Keeping what you write in your own hands — a small publishing tool
Part 1 of 5 — series: Building a publishing tool, and shipping it. Each part stands on its own; to follow the whole thing, see the series index. This part is the groundwork — what I wanted, and how the pieces fit. The individual design decisions come in later parts.
Where does what you write end up?
Most of the places we write are on someone else’s platform. They’re easy to be read on, but the post’s address (its URL), its look, and your connection to readers all live by that platform’s rules. If the service changes course or shuts down, your writing goes with it.
That isn’t bad in itself. But for the writing I want to keep around a long time, I wanted it a little more on my own side. That’s what got me started on a small publishing tool, crofty.
In this series, I’m writing down what I thought about — and tripped over — while building crofty and getting it out the door. This first part lays the groundwork: what I was after, and how the whole thing flows.
What I was after
In a word: to own my content while still publishing it. Concretely, four things:
- Publish on my own domain — keep the post’s address (its URL) on my side
- Write in Markdown — plain text moves anywhere, and stays readable for a long time
- Make it a static site — no database, fast to load; swap the machinery and the posts are untouched
- Serve from the edge — opens quickly from anywhere in the world
Put plainly: I wanted what I write to outlive the tool that makes it.
Why not just an existing tool
Here’s the honest question. Tools for building static sites (SSGs) are already excellent — Hugo, for one, is fast and stable. In fact, crofty uses Hugo under the hood. So why build something else?
Because publishing doesn’t end at writing. Once you actually do it, small chores gather around the writing:
- setting up a place to write (the initial setup)
- checking that the post is well-formed
- checking that the output will open correctly where it’s served
- delivering it
- revisiting the look and settings later
I wanted these as thin, one-command-at-a-time steps, rather than a different ritual each time. crofty isn’t a replacement for Hugo; it’s a small tool laid thinly on top.

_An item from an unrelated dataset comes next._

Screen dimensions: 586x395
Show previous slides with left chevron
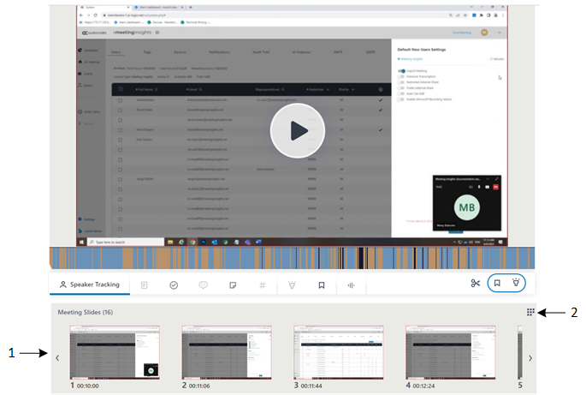click(57, 358)
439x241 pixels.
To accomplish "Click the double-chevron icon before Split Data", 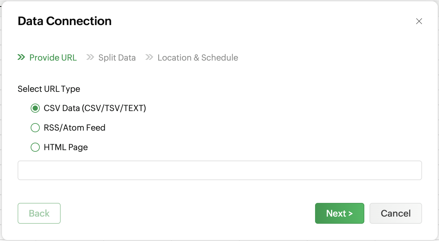I will pos(90,58).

The base stays plain Hugo, so you can drop crofty at any moment and treat it as an ordinary Hugo project. That “always able to take it back into your own hands” feeling mattered from the start.
(How to guarantee that the posts stay yours even when the tool changes is a whole post on its own, so I’ll leave it to the next part.)
How it flows
The actual flow is simple. Write Markdown, build, deliver. Pretty much that.

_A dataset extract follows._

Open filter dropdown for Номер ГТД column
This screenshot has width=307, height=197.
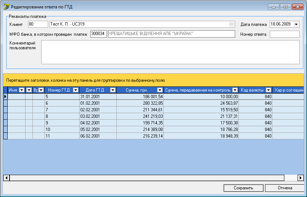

The commands, lined up by role, come to just this:
| Command | Role |
|---|---|
crofty init |
set up a place to write |
crofty build |
turn Markdown into a static site (dist) |
crofty validate |
check that posts are well-formed (front matter, etc.) |
crofty doctor |
check the output will open correctly where it’s served |
crofty deploy |
deliver to the edge (Cloudflare Pages) |
crofty theme |
adjust the look |
No new runtime or database. What you write becomes dist, a pile of static files, and you just serve those. So it’s fast, and even if you revisit the machinery later, the posts themselves stay untouched.

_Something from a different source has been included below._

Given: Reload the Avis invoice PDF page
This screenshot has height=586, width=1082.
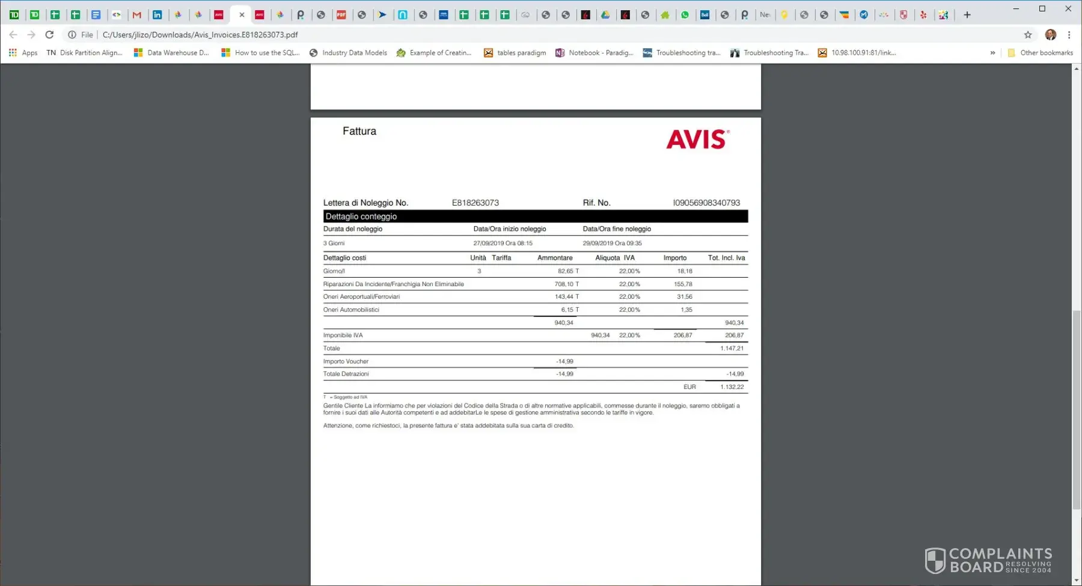Looking at the screenshot, I should pos(49,35).
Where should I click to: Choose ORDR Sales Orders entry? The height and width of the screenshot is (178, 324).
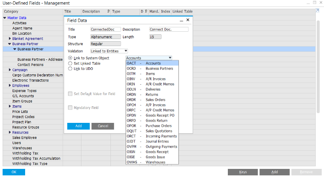tap(152, 100)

Everything is a plain command typed at the terminal. A person can type them by hand; and because the steps are clear, it’s also easy to call from automation.
This very blog is built with it
For a bit of credibility: the blog you’re reading is itself built with crofty.
- figures are baked in as SVG at build time (the flow diagram above, too)
- code coloring is handled at build time
- the JavaScript it loads is kept to a minimum
So it keeps its speed while still using figures, tables, and code as normal. I build it and use it day to day, fixing the rough spots as I hit them. That’s how it took shape.
What’s next
From here, the later parts dig into the individual decisions, one topic each:
- Contract the output — where to hold backward compatibility once a tool is out
- Going multilingual without adding JavaScript — which layer decides the language
- Shipping with brew and scoop — getting a personal tool distributed from your own hands
- Designing the commands — readable for people and automation alike, as “the state and the next move”
None of these are unique to crofty; they’re the road you walk whenever you make a small tool and give it away. If you also feel like keeping what you write in your own hands, I hope some corner of this helps.